[Supplied information]
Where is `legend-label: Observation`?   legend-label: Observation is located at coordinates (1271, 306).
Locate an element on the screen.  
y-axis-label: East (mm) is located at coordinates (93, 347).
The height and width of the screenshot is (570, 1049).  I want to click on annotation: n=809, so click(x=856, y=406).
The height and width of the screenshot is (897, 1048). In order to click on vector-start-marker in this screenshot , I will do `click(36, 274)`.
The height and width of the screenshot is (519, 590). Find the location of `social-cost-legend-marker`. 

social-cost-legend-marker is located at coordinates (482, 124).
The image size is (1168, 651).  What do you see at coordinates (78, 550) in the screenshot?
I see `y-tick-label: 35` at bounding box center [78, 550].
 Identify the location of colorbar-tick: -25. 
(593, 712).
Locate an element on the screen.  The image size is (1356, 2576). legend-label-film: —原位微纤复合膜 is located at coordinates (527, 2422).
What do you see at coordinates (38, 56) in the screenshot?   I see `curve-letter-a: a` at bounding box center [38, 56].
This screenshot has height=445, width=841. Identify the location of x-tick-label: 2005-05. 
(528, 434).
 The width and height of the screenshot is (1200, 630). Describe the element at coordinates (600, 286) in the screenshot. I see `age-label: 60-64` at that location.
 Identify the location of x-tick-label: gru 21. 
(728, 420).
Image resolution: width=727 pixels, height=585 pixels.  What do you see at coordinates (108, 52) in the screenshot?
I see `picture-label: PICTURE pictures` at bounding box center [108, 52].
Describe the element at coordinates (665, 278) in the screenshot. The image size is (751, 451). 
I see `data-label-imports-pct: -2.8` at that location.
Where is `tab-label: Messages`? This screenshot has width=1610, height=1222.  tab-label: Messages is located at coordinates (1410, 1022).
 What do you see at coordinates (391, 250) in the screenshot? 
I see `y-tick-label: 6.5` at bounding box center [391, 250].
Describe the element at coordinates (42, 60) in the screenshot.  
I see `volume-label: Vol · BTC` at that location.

[Request] Can you copy the lines above word for word, keeping every character the same?

[Answer to this problem]
Where is `legend-label: Observation`?   legend-label: Observation is located at coordinates (1271, 306).
Locate an element on the screen.  
y-axis-label: East (mm) is located at coordinates (93, 347).
The height and width of the screenshot is (570, 1049).  I want to click on annotation: n=809, so click(x=856, y=406).
The height and width of the screenshot is (897, 1048). In order to click on vector-start-marker in this screenshot , I will do `click(36, 274)`.
The height and width of the screenshot is (519, 590). Find the location of `social-cost-legend-marker`. 

social-cost-legend-marker is located at coordinates (482, 124).
The image size is (1168, 651).  What do you see at coordinates (78, 550) in the screenshot?
I see `y-tick-label: 35` at bounding box center [78, 550].
 Identify the location of colorbar-tick: -25. 
(593, 712).
Locate an element on the screen.  The image size is (1356, 2576). legend-label-film: —原位微纤复合膜 is located at coordinates (527, 2422).
What do you see at coordinates (38, 56) in the screenshot?   I see `curve-letter-a: a` at bounding box center [38, 56].
This screenshot has height=445, width=841. Identify the location of x-tick-label: 2005-05. 
(528, 434).
 The width and height of the screenshot is (1200, 630). Describe the element at coordinates (600, 286) in the screenshot. I see `age-label: 60-64` at that location.
 Identify the location of x-tick-label: gru 21. 
(728, 420).
Image resolution: width=727 pixels, height=585 pixels.  What do you see at coordinates (108, 52) in the screenshot?
I see `picture-label: PICTURE pictures` at bounding box center [108, 52].
Describe the element at coordinates (665, 278) in the screenshot. The image size is (751, 451). 
I see `data-label-imports-pct: -2.8` at that location.
Where is `tab-label: Messages`? This screenshot has width=1610, height=1222.  tab-label: Messages is located at coordinates (1410, 1022).
 What do you see at coordinates (391, 250) in the screenshot? 
I see `y-tick-label: 6.5` at bounding box center [391, 250].
Describe the element at coordinates (42, 60) in the screenshot.  
I see `volume-label: Vol · BTC` at that location.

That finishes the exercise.